[Entries drawn from a collection]

·····

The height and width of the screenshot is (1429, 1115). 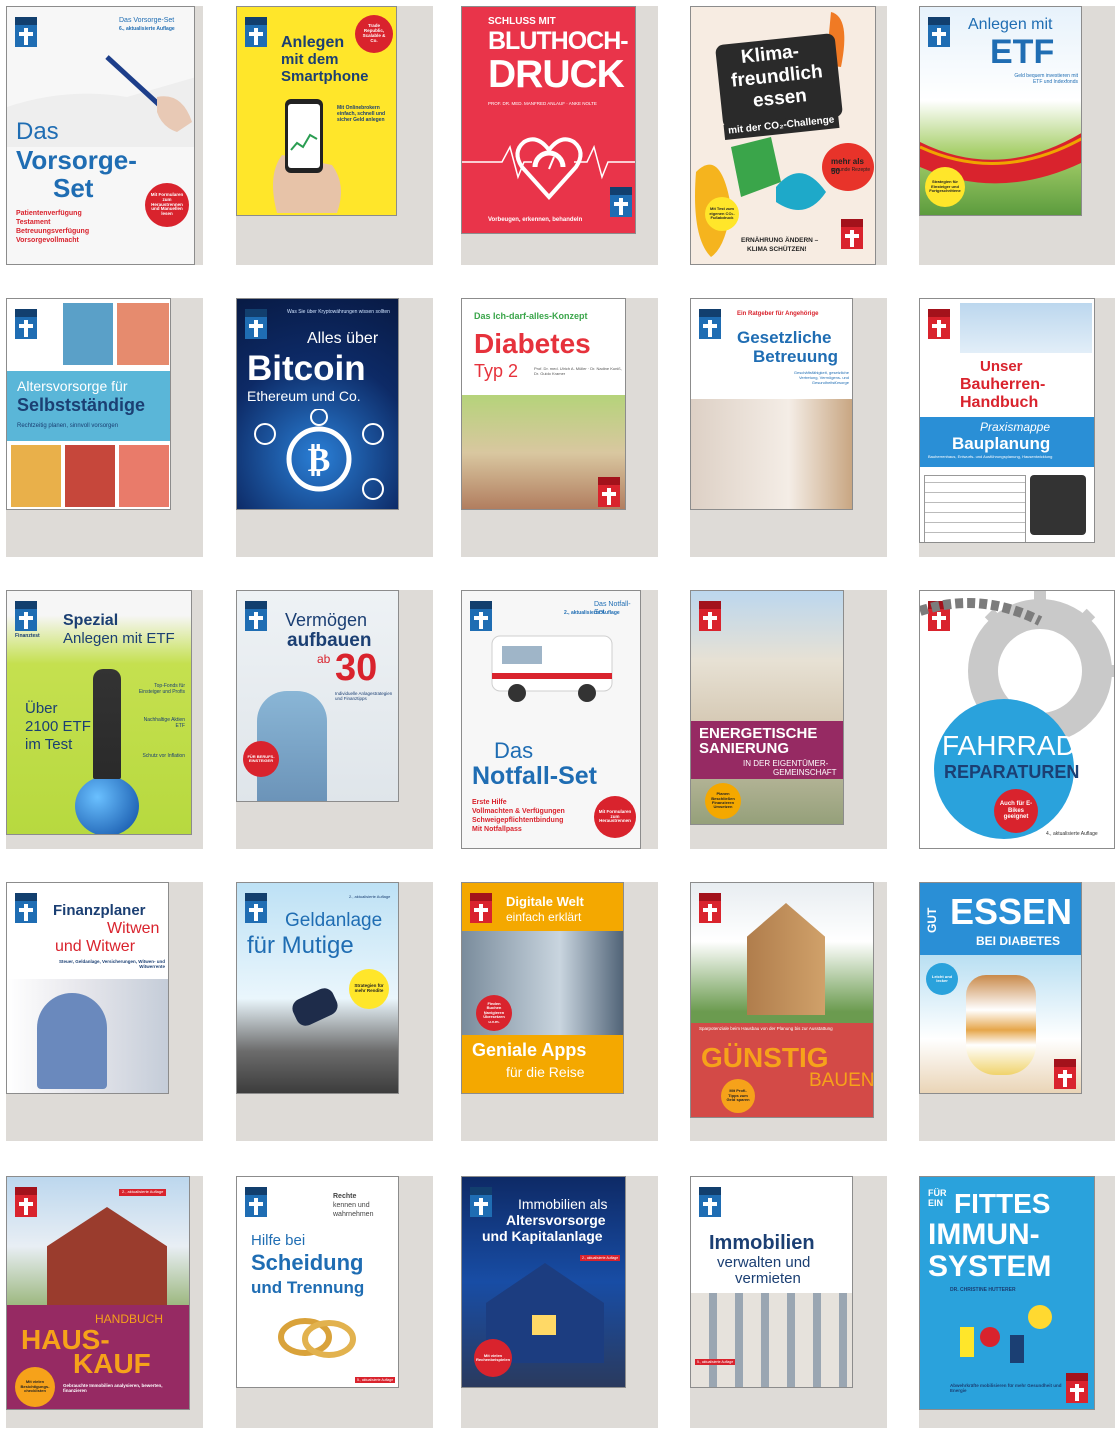 I want to click on building-photo, so click(x=772, y=1340).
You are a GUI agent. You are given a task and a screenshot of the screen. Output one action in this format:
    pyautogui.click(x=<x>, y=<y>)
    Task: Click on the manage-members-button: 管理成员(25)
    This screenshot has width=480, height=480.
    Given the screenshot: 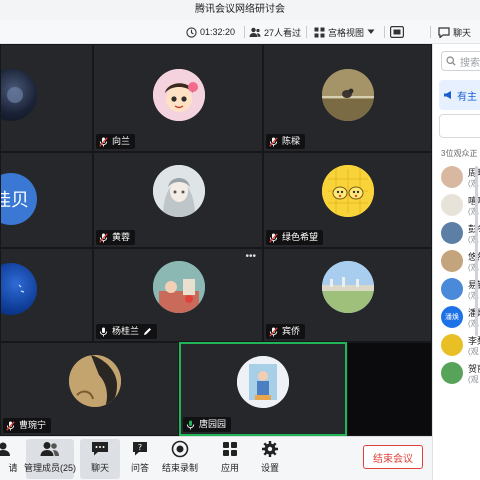 What is the action you would take?
    pyautogui.click(x=50, y=459)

·····

Can you recast everything in the records from the line containing "You are a GUI" down to the line containing "This screenshot has" as a Markdown table, with a "Row" column numbering each line and a "Line" column holding its text, leaving out blank lines?

Exercise answer ::
| Row | Line |
|---|---|
| 1 | You are a GUI agent. You are given a task and a screenshot of the screen. Output one action in this format: |
| 2 |     pyautogui.click(x=<x>, y=<y>) |
| 3 |     Task: Click on the manage-members-button: 管理成员(25) |
| 4 |     This screenshot has width=480, height=480. |